(Provided data)
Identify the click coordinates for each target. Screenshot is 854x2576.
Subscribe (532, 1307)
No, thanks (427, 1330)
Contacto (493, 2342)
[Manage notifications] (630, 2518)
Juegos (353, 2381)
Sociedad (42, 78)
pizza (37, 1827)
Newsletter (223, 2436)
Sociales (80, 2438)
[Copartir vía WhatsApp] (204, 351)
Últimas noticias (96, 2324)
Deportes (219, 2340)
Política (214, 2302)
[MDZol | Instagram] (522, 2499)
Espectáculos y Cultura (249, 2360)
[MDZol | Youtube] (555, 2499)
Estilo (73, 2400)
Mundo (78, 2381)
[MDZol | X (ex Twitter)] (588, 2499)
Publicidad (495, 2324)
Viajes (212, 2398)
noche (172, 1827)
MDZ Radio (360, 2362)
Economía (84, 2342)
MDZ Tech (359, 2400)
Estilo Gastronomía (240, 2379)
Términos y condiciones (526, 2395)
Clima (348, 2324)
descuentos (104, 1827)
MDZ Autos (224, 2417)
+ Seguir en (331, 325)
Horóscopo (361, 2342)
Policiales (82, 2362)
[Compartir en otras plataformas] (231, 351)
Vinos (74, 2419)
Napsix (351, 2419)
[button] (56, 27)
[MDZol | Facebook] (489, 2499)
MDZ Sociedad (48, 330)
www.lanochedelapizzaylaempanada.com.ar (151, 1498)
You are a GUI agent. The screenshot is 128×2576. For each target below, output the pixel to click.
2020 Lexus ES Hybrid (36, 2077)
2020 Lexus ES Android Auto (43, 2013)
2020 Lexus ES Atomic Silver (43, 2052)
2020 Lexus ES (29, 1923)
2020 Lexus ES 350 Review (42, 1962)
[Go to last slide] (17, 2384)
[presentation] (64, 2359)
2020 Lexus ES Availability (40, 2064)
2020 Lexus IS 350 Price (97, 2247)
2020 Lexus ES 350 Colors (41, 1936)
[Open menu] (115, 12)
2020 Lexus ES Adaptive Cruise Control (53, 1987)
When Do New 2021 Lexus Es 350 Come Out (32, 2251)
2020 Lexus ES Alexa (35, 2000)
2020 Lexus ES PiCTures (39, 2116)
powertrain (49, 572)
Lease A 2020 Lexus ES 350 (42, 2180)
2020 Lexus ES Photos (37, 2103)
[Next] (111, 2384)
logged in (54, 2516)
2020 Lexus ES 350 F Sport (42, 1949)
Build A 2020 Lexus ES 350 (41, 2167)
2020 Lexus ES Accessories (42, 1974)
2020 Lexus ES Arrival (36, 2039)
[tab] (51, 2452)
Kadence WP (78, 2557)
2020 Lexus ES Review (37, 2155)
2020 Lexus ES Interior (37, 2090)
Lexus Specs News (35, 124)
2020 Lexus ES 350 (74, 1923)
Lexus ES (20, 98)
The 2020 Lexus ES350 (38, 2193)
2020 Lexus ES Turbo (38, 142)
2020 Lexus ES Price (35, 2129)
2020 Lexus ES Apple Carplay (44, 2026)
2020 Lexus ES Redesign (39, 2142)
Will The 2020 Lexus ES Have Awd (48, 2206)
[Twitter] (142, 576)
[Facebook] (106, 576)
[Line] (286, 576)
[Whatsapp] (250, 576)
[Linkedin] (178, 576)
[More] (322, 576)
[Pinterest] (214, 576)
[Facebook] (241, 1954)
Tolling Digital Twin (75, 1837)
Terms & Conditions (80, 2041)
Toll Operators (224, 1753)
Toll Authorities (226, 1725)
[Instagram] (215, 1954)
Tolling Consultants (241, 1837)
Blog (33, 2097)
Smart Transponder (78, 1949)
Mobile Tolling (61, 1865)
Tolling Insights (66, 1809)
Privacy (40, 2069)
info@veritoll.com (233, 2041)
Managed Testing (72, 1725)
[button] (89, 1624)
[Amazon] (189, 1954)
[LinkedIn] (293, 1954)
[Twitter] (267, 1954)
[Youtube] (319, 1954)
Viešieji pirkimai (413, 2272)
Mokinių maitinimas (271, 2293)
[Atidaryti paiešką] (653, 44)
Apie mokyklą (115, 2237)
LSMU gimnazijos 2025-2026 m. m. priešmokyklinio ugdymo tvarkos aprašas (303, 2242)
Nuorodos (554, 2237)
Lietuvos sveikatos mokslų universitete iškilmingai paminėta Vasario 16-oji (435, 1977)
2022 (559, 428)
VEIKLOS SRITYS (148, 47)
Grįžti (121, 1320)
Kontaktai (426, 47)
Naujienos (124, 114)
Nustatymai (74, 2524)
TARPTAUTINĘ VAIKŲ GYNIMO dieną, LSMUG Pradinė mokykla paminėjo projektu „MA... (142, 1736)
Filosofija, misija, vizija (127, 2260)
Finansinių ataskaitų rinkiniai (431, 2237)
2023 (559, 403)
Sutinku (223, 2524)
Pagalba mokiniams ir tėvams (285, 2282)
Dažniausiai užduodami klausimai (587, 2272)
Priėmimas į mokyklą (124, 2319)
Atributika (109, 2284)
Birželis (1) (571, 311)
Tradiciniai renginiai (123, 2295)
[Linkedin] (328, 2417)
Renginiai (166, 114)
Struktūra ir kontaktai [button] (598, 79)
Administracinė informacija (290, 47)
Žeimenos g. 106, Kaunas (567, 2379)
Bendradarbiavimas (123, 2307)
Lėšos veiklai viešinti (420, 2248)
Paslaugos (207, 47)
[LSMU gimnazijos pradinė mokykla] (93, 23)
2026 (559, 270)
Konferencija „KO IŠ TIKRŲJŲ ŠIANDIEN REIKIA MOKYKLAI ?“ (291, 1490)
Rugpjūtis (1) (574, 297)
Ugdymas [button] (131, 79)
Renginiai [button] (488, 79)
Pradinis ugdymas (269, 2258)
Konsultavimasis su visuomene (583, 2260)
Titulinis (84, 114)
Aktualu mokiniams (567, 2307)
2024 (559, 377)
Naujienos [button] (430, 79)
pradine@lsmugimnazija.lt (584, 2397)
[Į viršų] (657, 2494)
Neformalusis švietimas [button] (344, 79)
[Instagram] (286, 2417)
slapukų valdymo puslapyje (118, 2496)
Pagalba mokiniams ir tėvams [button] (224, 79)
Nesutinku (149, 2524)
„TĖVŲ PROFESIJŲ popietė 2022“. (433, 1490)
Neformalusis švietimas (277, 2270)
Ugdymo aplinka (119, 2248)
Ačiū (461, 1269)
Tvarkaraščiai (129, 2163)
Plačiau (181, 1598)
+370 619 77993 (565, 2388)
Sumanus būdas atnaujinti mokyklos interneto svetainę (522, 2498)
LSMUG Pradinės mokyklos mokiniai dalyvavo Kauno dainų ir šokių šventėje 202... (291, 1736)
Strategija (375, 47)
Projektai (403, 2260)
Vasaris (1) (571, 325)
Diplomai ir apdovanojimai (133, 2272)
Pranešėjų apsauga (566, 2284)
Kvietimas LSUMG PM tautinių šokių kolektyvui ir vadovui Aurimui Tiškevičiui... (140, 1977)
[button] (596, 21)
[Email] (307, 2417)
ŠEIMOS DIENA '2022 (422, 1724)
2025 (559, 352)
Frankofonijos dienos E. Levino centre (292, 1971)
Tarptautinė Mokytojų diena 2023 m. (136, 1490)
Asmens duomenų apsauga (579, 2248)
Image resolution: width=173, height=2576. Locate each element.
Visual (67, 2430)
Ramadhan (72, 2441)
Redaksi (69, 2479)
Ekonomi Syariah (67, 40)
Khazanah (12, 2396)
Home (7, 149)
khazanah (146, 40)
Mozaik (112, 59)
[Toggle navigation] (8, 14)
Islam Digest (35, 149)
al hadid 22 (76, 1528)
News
(End Provided data)
**Aim of the task:** Starting at the line above that contains "Neformalusis švietimas [button] (344, 79)", repeat each line exactly up to and including the line that contains "khazanah (146, 40)", and stop there.

**Result for this task:**
Neformalusis švietimas [button] (344, 79)
[Instagram] (286, 2417)
slapukų valdymo puslapyje (118, 2496)
Pagalba mokiniams ir tėvams [button] (224, 79)
Nesutinku (149, 2524)
„TĖVŲ PROFESIJŲ popietė 2022“. (433, 1490)
Neformalusis švietimas (277, 2270)
Ugdymo aplinka (119, 2248)
Ačiū (461, 1269)
Tvarkaraščiai (129, 2163)
Plačiau (181, 1598)
+370 619 77993 (565, 2388)
Sumanus būdas atnaujinti mokyklos interneto svetainę (522, 2498)
LSMUG Pradinės mokyklos mokiniai dalyvavo Kauno dainų ir šokių šventėje 202... (291, 1736)
Strategija (375, 47)
Projektai (403, 2260)
Vasaris (1) (571, 325)
Diplomai ir apdovanojimai (133, 2272)
Pranešėjų apsauga (566, 2284)
Kvietimas LSUMG PM tautinių šokių kolektyvui ir vadovui Aurimui Tiškevičiui... (140, 1977)
[button] (596, 21)
[Email] (307, 2417)
ŠEIMOS DIENA '2022 (422, 1724)
2025 (559, 352)
Frankofonijos dienos E. Levino centre (292, 1971)
Tarptautinė Mokytojų diena 2023 m. (136, 1490)
Asmens duomenų apsauga (579, 2248)
Image resolution: width=173, height=2576. Locate each element.
Visual (67, 2430)
Ramadhan (72, 2441)
Redaksi (69, 2479)
Ekonomi Syariah (67, 40)
Khazanah (12, 2396)
Home (7, 149)
khazanah (146, 40)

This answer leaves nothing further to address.